:: Dataset records

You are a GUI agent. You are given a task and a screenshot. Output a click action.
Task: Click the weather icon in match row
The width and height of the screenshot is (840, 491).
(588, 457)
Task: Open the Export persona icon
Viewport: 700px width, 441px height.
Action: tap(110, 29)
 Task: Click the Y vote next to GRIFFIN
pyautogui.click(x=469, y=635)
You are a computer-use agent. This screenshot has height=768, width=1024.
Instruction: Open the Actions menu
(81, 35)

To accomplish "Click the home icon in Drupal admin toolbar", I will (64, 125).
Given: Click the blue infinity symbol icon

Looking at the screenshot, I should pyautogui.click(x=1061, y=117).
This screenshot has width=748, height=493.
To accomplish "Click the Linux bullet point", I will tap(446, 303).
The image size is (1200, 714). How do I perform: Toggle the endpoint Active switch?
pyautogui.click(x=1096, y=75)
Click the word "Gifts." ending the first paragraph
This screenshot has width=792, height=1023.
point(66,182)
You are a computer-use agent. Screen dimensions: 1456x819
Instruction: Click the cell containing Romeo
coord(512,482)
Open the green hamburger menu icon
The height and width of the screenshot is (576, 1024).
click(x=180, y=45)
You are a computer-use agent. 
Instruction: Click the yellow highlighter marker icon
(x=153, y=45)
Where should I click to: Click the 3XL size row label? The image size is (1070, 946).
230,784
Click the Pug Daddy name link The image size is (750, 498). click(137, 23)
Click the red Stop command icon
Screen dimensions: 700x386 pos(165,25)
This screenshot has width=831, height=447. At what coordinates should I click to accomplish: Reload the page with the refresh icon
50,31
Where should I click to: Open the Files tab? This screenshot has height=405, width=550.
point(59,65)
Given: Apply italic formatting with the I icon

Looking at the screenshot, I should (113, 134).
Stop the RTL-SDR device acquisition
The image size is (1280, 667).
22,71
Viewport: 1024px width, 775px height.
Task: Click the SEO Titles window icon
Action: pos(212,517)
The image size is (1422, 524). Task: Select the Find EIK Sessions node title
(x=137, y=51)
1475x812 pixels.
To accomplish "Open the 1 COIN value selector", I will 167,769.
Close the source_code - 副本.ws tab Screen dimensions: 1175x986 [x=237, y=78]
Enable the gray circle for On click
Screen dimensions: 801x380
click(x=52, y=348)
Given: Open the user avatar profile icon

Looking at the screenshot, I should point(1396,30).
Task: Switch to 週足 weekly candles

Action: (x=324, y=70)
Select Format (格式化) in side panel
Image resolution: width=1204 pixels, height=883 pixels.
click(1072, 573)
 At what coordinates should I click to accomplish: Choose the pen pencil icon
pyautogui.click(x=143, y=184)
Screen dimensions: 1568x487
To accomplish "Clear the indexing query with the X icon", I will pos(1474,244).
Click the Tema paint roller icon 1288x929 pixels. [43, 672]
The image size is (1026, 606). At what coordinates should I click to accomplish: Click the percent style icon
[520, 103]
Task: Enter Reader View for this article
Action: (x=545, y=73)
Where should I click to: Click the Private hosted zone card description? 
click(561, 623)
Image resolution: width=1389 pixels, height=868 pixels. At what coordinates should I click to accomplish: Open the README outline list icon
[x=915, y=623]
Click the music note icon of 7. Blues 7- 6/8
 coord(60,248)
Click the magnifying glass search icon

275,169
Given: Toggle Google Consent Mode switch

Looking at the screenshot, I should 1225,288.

::::

- **Aim of the task**
Your task is to reproduce exactly the lines from the one with "1475x812 pixels." through the end of the listing. Both ends belong in the answer.

- **Result for this exercise**
1475x812 pixels.
To accomplish "Open the 1 COIN value selector", I will 167,769.
Close the source_code - 副本.ws tab Screen dimensions: 1175x986 [x=237, y=78]
Enable the gray circle for On click
Screen dimensions: 801x380
click(x=52, y=348)
Given: Open the user avatar profile icon

Looking at the screenshot, I should point(1396,30).
Task: Switch to 週足 weekly candles

Action: (x=324, y=70)
Select Format (格式化) in side panel
Image resolution: width=1204 pixels, height=883 pixels.
click(1072, 573)
 At what coordinates should I click to accomplish: Choose the pen pencil icon
pyautogui.click(x=143, y=184)
Screen dimensions: 1568x487
To accomplish "Clear the indexing query with the X icon", I will pos(1474,244).
Click the Tema paint roller icon 1288x929 pixels. [43, 672]
The image size is (1026, 606). At what coordinates should I click to accomplish: Click the percent style icon
[520, 103]
Task: Enter Reader View for this article
Action: (x=545, y=73)
Where should I click to: Click the Private hosted zone card description? 
click(561, 623)
Image resolution: width=1389 pixels, height=868 pixels. At what coordinates should I click to accomplish: Open the README outline list icon
[x=915, y=623]
Click the music note icon of 7. Blues 7- 6/8
 coord(60,248)
Click the magnifying glass search icon

275,169
Given: Toggle Google Consent Mode switch

Looking at the screenshot, I should 1225,288.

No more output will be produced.